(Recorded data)
-- Opening Marker --

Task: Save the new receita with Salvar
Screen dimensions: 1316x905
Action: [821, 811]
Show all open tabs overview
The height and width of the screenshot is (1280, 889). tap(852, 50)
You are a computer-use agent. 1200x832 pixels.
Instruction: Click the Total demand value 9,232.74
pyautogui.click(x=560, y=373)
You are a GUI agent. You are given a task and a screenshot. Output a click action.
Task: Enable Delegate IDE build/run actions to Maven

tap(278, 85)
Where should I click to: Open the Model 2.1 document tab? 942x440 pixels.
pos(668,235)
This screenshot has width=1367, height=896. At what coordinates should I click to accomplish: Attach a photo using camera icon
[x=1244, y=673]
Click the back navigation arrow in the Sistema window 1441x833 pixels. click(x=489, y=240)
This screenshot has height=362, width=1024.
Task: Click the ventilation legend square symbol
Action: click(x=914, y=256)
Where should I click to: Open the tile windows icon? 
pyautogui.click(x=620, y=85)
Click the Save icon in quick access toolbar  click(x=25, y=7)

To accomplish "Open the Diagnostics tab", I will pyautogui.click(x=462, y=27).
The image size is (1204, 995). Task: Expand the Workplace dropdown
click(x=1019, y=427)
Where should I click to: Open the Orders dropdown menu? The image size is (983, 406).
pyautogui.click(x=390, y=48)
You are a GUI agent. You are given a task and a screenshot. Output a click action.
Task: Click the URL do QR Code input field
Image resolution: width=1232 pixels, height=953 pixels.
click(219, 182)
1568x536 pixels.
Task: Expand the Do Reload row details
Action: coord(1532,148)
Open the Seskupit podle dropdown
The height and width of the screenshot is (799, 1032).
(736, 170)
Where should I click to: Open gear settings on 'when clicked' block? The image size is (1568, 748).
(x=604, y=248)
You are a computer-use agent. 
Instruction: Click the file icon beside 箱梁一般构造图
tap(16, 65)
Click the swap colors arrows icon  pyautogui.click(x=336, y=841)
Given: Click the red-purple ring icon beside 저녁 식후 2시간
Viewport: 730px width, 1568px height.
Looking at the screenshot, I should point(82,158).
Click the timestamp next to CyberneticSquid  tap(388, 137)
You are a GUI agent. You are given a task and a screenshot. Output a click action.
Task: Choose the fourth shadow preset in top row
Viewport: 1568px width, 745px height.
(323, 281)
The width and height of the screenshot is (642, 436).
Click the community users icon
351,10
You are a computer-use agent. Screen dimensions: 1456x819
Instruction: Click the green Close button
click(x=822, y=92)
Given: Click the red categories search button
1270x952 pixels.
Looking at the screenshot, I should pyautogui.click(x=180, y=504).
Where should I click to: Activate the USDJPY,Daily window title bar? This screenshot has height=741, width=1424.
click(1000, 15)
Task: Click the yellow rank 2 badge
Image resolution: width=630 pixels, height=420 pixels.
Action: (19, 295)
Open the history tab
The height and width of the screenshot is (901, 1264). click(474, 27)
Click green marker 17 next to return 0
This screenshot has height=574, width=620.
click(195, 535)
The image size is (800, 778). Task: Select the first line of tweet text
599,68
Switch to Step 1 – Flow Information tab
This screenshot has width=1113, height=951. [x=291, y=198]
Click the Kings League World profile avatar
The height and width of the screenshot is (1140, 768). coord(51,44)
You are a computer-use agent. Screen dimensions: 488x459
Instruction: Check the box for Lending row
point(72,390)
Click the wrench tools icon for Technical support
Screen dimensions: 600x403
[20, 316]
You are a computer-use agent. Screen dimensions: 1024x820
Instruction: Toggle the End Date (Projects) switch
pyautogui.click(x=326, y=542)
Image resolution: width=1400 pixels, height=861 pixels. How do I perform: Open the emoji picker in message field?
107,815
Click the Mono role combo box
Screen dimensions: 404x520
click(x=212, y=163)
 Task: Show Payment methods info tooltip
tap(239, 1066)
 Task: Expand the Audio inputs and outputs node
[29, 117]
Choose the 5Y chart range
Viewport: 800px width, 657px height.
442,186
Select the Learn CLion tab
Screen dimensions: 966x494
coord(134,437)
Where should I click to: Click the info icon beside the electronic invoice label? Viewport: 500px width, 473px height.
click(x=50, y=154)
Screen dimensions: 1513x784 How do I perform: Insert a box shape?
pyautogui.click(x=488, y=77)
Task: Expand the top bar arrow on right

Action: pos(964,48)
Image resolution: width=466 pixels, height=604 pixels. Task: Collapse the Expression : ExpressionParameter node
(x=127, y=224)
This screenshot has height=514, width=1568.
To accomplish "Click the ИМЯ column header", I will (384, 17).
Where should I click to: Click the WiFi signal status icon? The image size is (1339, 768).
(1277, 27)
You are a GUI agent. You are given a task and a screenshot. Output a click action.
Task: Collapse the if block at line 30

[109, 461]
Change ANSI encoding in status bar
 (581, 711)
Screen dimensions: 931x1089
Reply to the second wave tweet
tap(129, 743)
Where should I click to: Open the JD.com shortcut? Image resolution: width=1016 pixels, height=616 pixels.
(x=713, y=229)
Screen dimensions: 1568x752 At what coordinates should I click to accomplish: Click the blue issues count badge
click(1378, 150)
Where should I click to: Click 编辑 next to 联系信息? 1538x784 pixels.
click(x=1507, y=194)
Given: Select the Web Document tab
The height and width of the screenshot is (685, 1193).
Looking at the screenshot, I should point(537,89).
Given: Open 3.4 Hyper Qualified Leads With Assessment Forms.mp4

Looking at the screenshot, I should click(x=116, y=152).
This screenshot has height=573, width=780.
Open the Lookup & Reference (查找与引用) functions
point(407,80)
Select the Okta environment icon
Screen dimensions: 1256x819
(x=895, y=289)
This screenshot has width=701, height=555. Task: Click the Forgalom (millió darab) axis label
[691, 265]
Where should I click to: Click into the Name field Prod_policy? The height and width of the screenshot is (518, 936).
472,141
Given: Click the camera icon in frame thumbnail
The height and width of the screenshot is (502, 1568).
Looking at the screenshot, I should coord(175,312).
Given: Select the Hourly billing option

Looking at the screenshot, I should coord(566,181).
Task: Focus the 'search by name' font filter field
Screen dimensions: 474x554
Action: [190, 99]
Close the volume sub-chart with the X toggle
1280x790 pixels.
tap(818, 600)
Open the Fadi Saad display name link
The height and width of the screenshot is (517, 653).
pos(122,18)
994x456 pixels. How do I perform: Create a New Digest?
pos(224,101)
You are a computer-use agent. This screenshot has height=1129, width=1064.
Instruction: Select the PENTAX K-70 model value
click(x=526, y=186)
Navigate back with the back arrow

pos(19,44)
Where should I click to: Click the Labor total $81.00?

-- Closing Marker --

Write the data above out again in full, with every word as given.

RESULT FOR THIS TASK:
Task: Save the new receita with Salvar
Screen dimensions: 1316x905
Action: [821, 811]
Show all open tabs overview
The height and width of the screenshot is (1280, 889). tap(852, 50)
You are a computer-use agent. 1200x832 pixels.
Instruction: Click the Total demand value 9,232.74
pyautogui.click(x=560, y=373)
You are a GUI agent. You are given a task and a screenshot. Output a click action.
Task: Enable Delegate IDE build/run actions to Maven

tap(278, 85)
Where should I click to: Open the Model 2.1 document tab? 942x440 pixels.
pos(668,235)
This screenshot has width=1367, height=896. At what coordinates should I click to accomplish: Attach a photo using camera icon
[x=1244, y=673]
Click the back navigation arrow in the Sistema window 1441x833 pixels. click(x=489, y=240)
This screenshot has height=362, width=1024.
Task: Click the ventilation legend square symbol
Action: click(x=914, y=256)
Where should I click to: Open the tile windows icon? 
pyautogui.click(x=620, y=85)
Click the Save icon in quick access toolbar  click(x=25, y=7)

To accomplish "Open the Diagnostics tab", I will pyautogui.click(x=462, y=27).
The image size is (1204, 995). Task: Expand the Workplace dropdown
click(x=1019, y=427)
Where should I click to: Open the Orders dropdown menu? The image size is (983, 406).
pyautogui.click(x=390, y=48)
You are a GUI agent. You are given a task and a screenshot. Output a click action.
Task: Click the URL do QR Code input field
Image resolution: width=1232 pixels, height=953 pixels.
click(219, 182)
1568x536 pixels.
Task: Expand the Do Reload row details
Action: coord(1532,148)
Open the Seskupit podle dropdown
The height and width of the screenshot is (799, 1032).
(736, 170)
Where should I click to: Open gear settings on 'when clicked' block? The image size is (1568, 748).
(x=604, y=248)
You are a computer-use agent. 
Instruction: Click the file icon beside 箱梁一般构造图
tap(16, 65)
Click the swap colors arrows icon  pyautogui.click(x=336, y=841)
Given: Click the red-purple ring icon beside 저녁 식후 2시간
Viewport: 730px width, 1568px height.
Looking at the screenshot, I should point(82,158).
Click the timestamp next to CyberneticSquid  tap(388, 137)
You are a GUI agent. You are given a task and a screenshot. Output a click action.
Task: Choose the fourth shadow preset in top row
Viewport: 1568px width, 745px height.
(323, 281)
The width and height of the screenshot is (642, 436).
Click the community users icon
351,10
You are a computer-use agent. Screen dimensions: 1456x819
Instruction: Click the green Close button
click(x=822, y=92)
Given: Click the red categories search button
1270x952 pixels.
Looking at the screenshot, I should pyautogui.click(x=180, y=504).
Where should I click to: Activate the USDJPY,Daily window title bar? This screenshot has height=741, width=1424.
click(1000, 15)
Task: Click the yellow rank 2 badge
Image resolution: width=630 pixels, height=420 pixels.
Action: (19, 295)
Open the history tab
The height and width of the screenshot is (901, 1264). click(474, 27)
Click green marker 17 next to return 0
This screenshot has height=574, width=620.
click(195, 535)
The image size is (800, 778). Task: Select the first line of tweet text
599,68
Switch to Step 1 – Flow Information tab
This screenshot has width=1113, height=951. [x=291, y=198]
Click the Kings League World profile avatar
The height and width of the screenshot is (1140, 768). coord(51,44)
You are a computer-use agent. Screen dimensions: 488x459
Instruction: Check the box for Lending row
point(72,390)
Click the wrench tools icon for Technical support
Screen dimensions: 600x403
[20, 316]
You are a computer-use agent. Screen dimensions: 1024x820
Instruction: Toggle the End Date (Projects) switch
pyautogui.click(x=326, y=542)
Image resolution: width=1400 pixels, height=861 pixels. How do I perform: Open the emoji picker in message field?
107,815
Click the Mono role combo box
Screen dimensions: 404x520
click(x=212, y=163)
 Task: Show Payment methods info tooltip
tap(239, 1066)
 Task: Expand the Audio inputs and outputs node
[29, 117]
Choose the 5Y chart range
Viewport: 800px width, 657px height.
442,186
Select the Learn CLion tab
Screen dimensions: 966x494
coord(134,437)
Where should I click to: Click the info icon beside the electronic invoice label? Viewport: 500px width, 473px height.
click(x=50, y=154)
Screen dimensions: 1513x784 How do I perform: Insert a box shape?
pyautogui.click(x=488, y=77)
Task: Expand the top bar arrow on right

Action: pos(964,48)
Image resolution: width=466 pixels, height=604 pixels. Task: Collapse the Expression : ExpressionParameter node
(x=127, y=224)
This screenshot has height=514, width=1568.
To accomplish "Click the ИМЯ column header", I will (384, 17).
Where should I click to: Click the WiFi signal status icon? The image size is (1339, 768).
(1277, 27)
You are a GUI agent. You are given a task and a screenshot. Output a click action.
Task: Collapse the if block at line 30

[109, 461]
Change ANSI encoding in status bar
 (581, 711)
Screen dimensions: 931x1089
Reply to the second wave tweet
tap(129, 743)
Where should I click to: Open the JD.com shortcut? Image resolution: width=1016 pixels, height=616 pixels.
(x=713, y=229)
Screen dimensions: 1568x752 At what coordinates should I click to accomplish: Click the blue issues count badge
click(1378, 150)
Where should I click to: Click 编辑 next to 联系信息? 1538x784 pixels.
click(x=1507, y=194)
Given: Select the Web Document tab
The height and width of the screenshot is (685, 1193).
Looking at the screenshot, I should point(537,89).
Given: Open 3.4 Hyper Qualified Leads With Assessment Forms.mp4

Looking at the screenshot, I should click(x=116, y=152).
This screenshot has height=573, width=780.
Open the Lookup & Reference (查找与引用) functions
point(407,80)
Select the Okta environment icon
Screen dimensions: 1256x819
(x=895, y=289)
This screenshot has width=701, height=555. Task: Click the Forgalom (millió darab) axis label
[691, 265]
Where should I click to: Click into the Name field Prod_policy? The height and width of the screenshot is (518, 936).
472,141
Given: Click the camera icon in frame thumbnail
The height and width of the screenshot is (502, 1568).
Looking at the screenshot, I should coord(175,312).
Given: Select the Hourly billing option

Looking at the screenshot, I should coord(566,181).
Task: Focus the 'search by name' font filter field
Screen dimensions: 474x554
Action: [190, 99]
Close the volume sub-chart with the X toggle
1280x790 pixels.
tap(818, 600)
Open the Fadi Saad display name link
The height and width of the screenshot is (517, 653).
pos(122,18)
994x456 pixels. How do I perform: Create a New Digest?
pos(224,101)
You are a computer-use agent. This screenshot has height=1129, width=1064.
Instruction: Select the PENTAX K-70 model value
click(x=526, y=186)
Navigate back with the back arrow

pos(19,44)
Where should I click to: Click the Labor total $81.00?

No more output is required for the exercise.